• TASK DESCRIPTION
The entries are to be written out word for word, with their images left out.
┌─ DATASET CONTENT
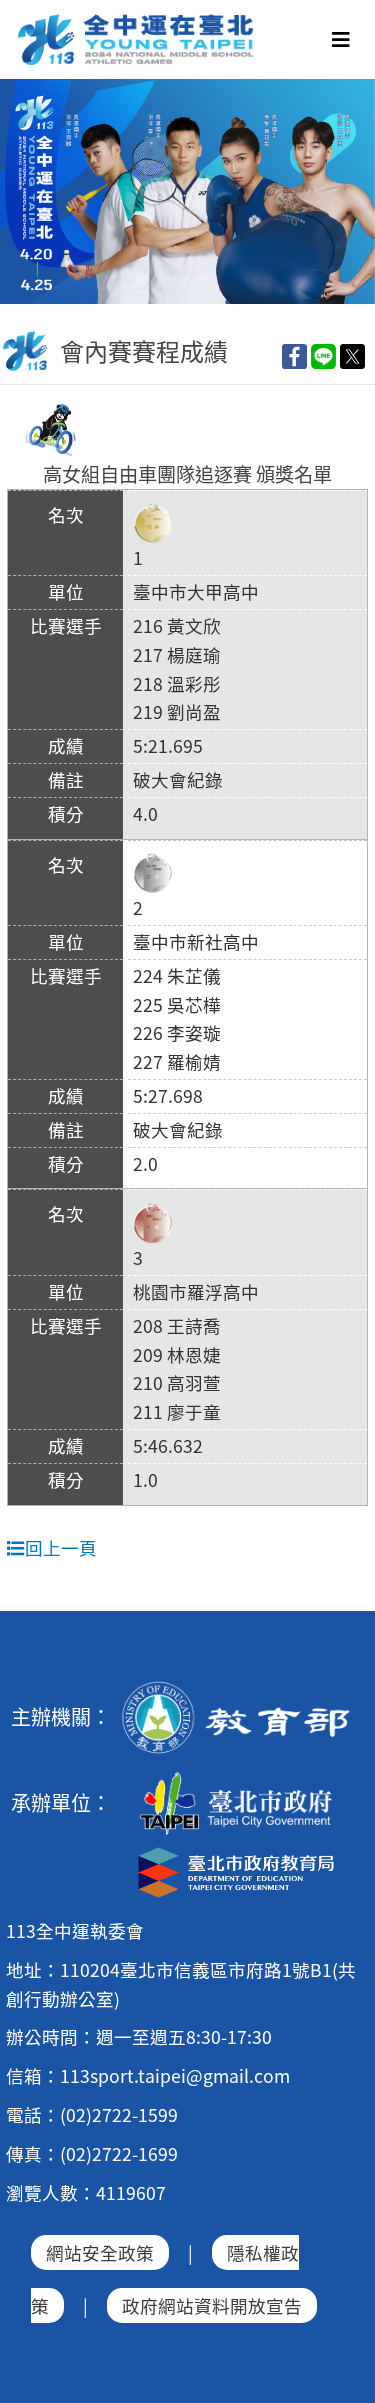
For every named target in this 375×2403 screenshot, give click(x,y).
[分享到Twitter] (352, 355)
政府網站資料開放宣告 (212, 2305)
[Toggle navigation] (341, 39)
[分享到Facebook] (294, 355)
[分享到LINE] (323, 355)
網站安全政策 (100, 2252)
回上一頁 (61, 1547)
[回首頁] (137, 21)
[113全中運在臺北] (187, 191)
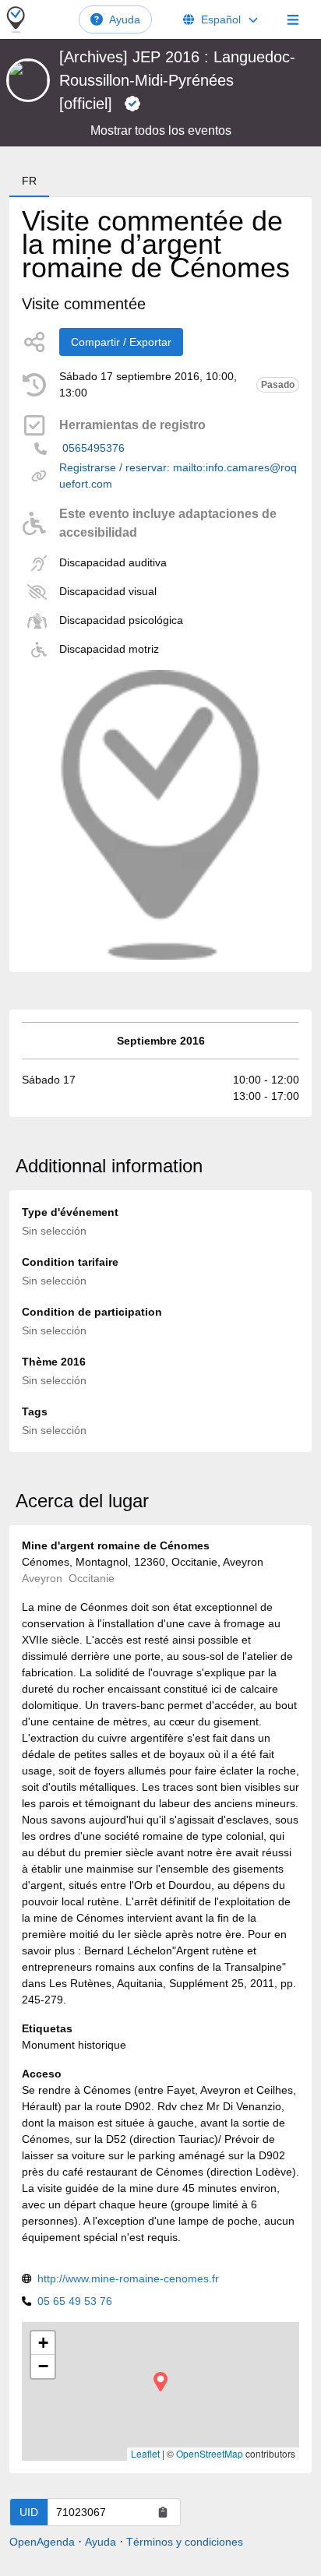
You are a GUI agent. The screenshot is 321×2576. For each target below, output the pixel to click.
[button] (160, 2381)
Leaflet (145, 2453)
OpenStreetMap (209, 2453)
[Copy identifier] (163, 2512)
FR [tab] (29, 180)
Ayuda (124, 19)
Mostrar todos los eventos (160, 130)
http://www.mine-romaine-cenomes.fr (128, 2278)
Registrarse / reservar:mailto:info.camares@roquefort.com (178, 475)
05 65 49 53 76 (74, 2301)
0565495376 (93, 448)
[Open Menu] (293, 19)
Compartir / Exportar (121, 342)
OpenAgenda (42, 2541)
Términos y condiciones (184, 2541)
└─
• YOUR RESPONSE
For every named target in this 375×2403 screenshot, give click(x,y).
[分享到Twitter] (352, 355)
政府網站資料開放宣告 (212, 2305)
[Toggle navigation] (341, 39)
[分享到Facebook] (294, 355)
[分享到LINE] (323, 355)
網站安全政策 (100, 2252)
回上一頁 (61, 1547)
[回首頁] (137, 21)
[113全中運在臺北] (187, 191)
You are a GUI agent. The screenshot is 321×2576. For each target below, output the pixel to click.
[button] (160, 2381)
Leaflet (145, 2453)
OpenStreetMap (209, 2453)
[Copy identifier] (163, 2512)
FR [tab] (29, 180)
Ayuda (124, 19)
Mostrar todos los eventos (160, 130)
http://www.mine-romaine-cenomes.fr (128, 2278)
Registrarse / reservar:mailto:info.camares@roquefort.com (178, 475)
05 65 49 53 76 (74, 2301)
0565495376 (93, 448)
[Open Menu] (293, 19)
Compartir / Exportar (121, 342)
OpenAgenda (42, 2541)
Términos y condiciones (184, 2541)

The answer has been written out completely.